Forrajes: una prioridad ante la variabilidad climática.

Forrajes y la variabilidad climática

Forrajes y la variabilidad climática

Los forrajes además sirven para reducir la erosión de los suelos y mejorar el reciclaje de nutrientes, con el desarrollo de germoplasma. Los pastos y forrajes constituyen la principal fuente de alimentación bovina. En la región centroamericana se han desarrollado diversas investigaciones con plantas forrajeras a fin de seleccionar especies que se pudieran adaptar para mejorar la productividad de los rumiantes.


Hoy en día el forraje, también conocido como heno o paca, se ha convertido en una prioridad para los ganaderos ante la variabilidad climática, además de servir de alimentación al ganado en la época seca del año.


En las fincas se puede hacer forraje de pastos que crecen con las lluvias, o pastos que se cultivan mediante riego, así como de rastrojos de arroz, sorgo, caña, entre otros cultivos.
En épocas pasadas los agricultores sembraban el sorgo y el rastrojo se quedaba tirado en el campo. Sin embargo en la actualidad es recogido o vendido para la fabricación de forrajes lo que representa un aporte adicional en la agricultura.

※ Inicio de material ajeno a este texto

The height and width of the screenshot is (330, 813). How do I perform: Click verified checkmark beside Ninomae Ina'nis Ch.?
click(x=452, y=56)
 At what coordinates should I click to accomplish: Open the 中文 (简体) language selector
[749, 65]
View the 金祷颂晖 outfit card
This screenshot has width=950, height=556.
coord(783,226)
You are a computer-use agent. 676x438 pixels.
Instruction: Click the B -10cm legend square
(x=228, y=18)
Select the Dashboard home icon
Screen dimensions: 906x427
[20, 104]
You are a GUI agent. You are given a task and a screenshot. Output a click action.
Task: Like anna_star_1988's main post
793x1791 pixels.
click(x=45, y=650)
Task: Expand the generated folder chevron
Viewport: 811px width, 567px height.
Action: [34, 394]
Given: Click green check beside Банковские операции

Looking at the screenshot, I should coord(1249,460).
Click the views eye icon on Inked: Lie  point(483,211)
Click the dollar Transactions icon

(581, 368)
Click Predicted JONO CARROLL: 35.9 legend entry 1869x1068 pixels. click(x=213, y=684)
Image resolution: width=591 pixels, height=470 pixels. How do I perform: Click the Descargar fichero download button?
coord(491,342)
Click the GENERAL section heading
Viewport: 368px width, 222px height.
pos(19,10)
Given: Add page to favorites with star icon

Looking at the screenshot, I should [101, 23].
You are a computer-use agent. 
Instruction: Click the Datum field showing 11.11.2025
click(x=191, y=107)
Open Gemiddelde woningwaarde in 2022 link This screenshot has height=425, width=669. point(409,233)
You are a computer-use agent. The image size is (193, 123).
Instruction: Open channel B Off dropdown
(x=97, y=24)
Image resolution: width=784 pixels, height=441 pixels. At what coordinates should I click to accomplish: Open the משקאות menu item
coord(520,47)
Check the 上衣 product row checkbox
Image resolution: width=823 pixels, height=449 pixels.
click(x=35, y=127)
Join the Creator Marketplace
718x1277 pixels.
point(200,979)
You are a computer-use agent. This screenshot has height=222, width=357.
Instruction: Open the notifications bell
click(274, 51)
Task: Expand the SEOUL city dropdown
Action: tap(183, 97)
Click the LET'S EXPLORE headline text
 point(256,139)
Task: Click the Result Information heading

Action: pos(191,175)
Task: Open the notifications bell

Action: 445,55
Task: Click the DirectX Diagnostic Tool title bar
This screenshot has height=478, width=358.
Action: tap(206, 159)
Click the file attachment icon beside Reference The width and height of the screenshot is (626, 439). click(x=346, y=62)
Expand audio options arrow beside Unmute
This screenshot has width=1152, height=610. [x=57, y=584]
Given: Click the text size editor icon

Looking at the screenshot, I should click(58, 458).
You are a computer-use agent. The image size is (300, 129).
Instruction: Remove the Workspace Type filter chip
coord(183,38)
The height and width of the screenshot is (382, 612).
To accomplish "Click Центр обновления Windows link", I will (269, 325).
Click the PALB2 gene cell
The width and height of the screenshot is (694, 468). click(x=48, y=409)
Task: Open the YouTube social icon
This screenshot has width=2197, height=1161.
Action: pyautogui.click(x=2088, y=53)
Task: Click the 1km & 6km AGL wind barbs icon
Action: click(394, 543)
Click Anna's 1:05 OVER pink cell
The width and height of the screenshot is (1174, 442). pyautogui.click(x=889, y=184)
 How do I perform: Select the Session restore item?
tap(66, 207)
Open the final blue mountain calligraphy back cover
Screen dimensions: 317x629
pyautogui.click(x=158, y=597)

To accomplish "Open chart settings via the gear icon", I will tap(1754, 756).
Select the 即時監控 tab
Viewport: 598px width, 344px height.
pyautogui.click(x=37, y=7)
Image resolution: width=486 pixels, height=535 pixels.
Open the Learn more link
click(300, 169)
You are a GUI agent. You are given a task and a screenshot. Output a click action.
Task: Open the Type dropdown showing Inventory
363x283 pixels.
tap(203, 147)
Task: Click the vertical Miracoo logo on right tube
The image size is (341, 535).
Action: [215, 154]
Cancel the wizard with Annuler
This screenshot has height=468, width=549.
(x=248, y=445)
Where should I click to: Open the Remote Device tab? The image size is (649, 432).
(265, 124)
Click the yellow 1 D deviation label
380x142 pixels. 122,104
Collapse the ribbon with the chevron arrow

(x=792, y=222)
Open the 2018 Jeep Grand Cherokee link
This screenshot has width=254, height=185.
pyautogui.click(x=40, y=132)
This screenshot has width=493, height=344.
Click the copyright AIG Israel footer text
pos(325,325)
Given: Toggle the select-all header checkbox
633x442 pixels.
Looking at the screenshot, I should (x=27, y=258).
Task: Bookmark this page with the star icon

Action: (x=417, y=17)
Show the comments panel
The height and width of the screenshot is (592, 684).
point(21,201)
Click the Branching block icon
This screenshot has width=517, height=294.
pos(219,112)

Un punto importante para la elaboración de forrajes han sido las plantas que se utilizan, por tanto durante muchos años diversas instituciones de la región han elaborado estudios al respecto, donde se han evaluado más de 450 accesiones de gramíneas y más de 650 accesiones de leguminosas.

En Centroamérica, un 60.4% de la superficie agrícola disponible está cubierta por gramíneas nativas y naturalizadas de baja producción tales como Jaragua (Hyparrhenia rufa), Ratana (Ischaemum ciliare) y gramas de los géneros Paspalum y Axonopus. Estas gramíneas producen entre 8 a 10 toneladas de materia seca al año, lo que representa entre 30 - 35% del potencial de producción de una pastura de Brachiaria bien manejada.


Sin embargo, los productores han optado por algunos cultivos de la especie Pennisetum purpureum como King Grass, Taiwán, Gigante, Elefante Enano y Camerún, las cuales son muy utilizadas como forrajes de corte para los sistemas de semiestabulación y estabulación.

Estos se caracterizan porque producen cantidades altas de materia seca, es decir, producciones de 6,5 a 8,5 toneladas de materia seca por hectárea cuando se cosechan entre los 40 y 75 días. Estos forrajes deben cosecharse a ras del suelo y la producción media anual oscila entre 40 y 50 toneladas por hectárea por año.


Los datos de expertos señalan que una vaca adulta necesita consumir a diario una cantidad de forraje verde del 10% al 20% aproximadamente con relación a su peso vivo. Pero por regla general el bovino consume en forrajes verdes el equivalente al 12% de su peso.